[EXTRACT TO READ]
In it you’ll see examples that typify writing we see in business and everyday life, then After versions that demonstrate the value plain language adds. You’ll also get a few tips to help you design your information more clearly for readers.

Take a look, share it … use it however works to help people learn the value of plain language. Just make sure you use it as-is and say from whom and where you got it. (Yes, even we plain language people have disclaimers!)

And while you’re there, check out how much other impressive work is afoot to support clear communication around the world. Most of what you’ll find there was created recently – so you know it represents the the ‘latest and greatest’ on what plain language is, why it works, and who’s embracing it to improve their communications.

Are your sentences too loaded? Try stripping your nouns!

A good chunk of my business over the past seven years has been with financial services organizations. As expected, in a highly regulated environment, people often tend toward a highly formal style of writing.

And it makes sense that people will believe that they need to use a more formal tone to align with the culture of the organization. Even when employees receive a lot of info and training to help them adopt a clearer, fresher tone as part of re-branding, it still takes awhile for the new behaviours – including using clear language – to fully sink in.

One tip that I always give to help people use a more direct, easier-to-understand tone is to strip your nouns.

Start stripping, baby!
[/EXTRACT TO READ]
# WORK INSTRUCTION:
Answer these questions from the text on plain language:
1. What two conditions does the text set for using the shared material?
2. What kind of organizations has the writer done a good chunk of business with over the past seven years?
3. What tip does the writer always give to help people use a more direct tone?
[DATASET EXTRACT]
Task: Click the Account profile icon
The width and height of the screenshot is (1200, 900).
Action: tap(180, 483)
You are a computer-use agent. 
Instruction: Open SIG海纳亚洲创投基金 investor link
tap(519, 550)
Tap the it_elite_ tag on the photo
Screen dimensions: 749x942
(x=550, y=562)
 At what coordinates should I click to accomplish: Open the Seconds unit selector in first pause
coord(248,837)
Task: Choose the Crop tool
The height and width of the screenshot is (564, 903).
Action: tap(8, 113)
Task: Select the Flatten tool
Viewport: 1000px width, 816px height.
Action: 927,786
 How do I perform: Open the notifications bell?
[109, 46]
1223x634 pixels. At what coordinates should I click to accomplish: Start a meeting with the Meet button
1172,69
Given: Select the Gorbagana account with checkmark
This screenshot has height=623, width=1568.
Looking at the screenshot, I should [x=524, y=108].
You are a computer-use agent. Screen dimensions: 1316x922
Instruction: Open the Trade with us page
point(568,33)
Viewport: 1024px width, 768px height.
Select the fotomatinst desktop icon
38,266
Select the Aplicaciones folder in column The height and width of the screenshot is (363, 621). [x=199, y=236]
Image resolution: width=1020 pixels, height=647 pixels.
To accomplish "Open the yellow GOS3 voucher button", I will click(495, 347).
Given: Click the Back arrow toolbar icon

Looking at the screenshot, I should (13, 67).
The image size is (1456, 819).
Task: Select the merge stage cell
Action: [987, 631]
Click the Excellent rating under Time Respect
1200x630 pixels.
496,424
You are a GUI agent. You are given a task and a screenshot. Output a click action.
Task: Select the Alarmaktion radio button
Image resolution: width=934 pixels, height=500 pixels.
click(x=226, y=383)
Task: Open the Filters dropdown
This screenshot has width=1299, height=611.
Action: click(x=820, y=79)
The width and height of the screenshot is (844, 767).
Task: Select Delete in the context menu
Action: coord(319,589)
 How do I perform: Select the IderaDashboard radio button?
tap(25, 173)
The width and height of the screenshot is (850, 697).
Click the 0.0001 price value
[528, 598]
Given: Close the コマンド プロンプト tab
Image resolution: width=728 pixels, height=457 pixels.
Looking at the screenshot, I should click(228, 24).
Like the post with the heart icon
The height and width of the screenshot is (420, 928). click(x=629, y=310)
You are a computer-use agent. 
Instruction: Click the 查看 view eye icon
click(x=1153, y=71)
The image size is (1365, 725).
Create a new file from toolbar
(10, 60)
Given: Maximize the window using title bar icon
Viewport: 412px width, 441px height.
[/DATASET EXTRACT]
# FINAL ANSWER:
1. Use it as-is, and say from whom and where you got it.
2. Financial services organizations.
3. Strip your nouns.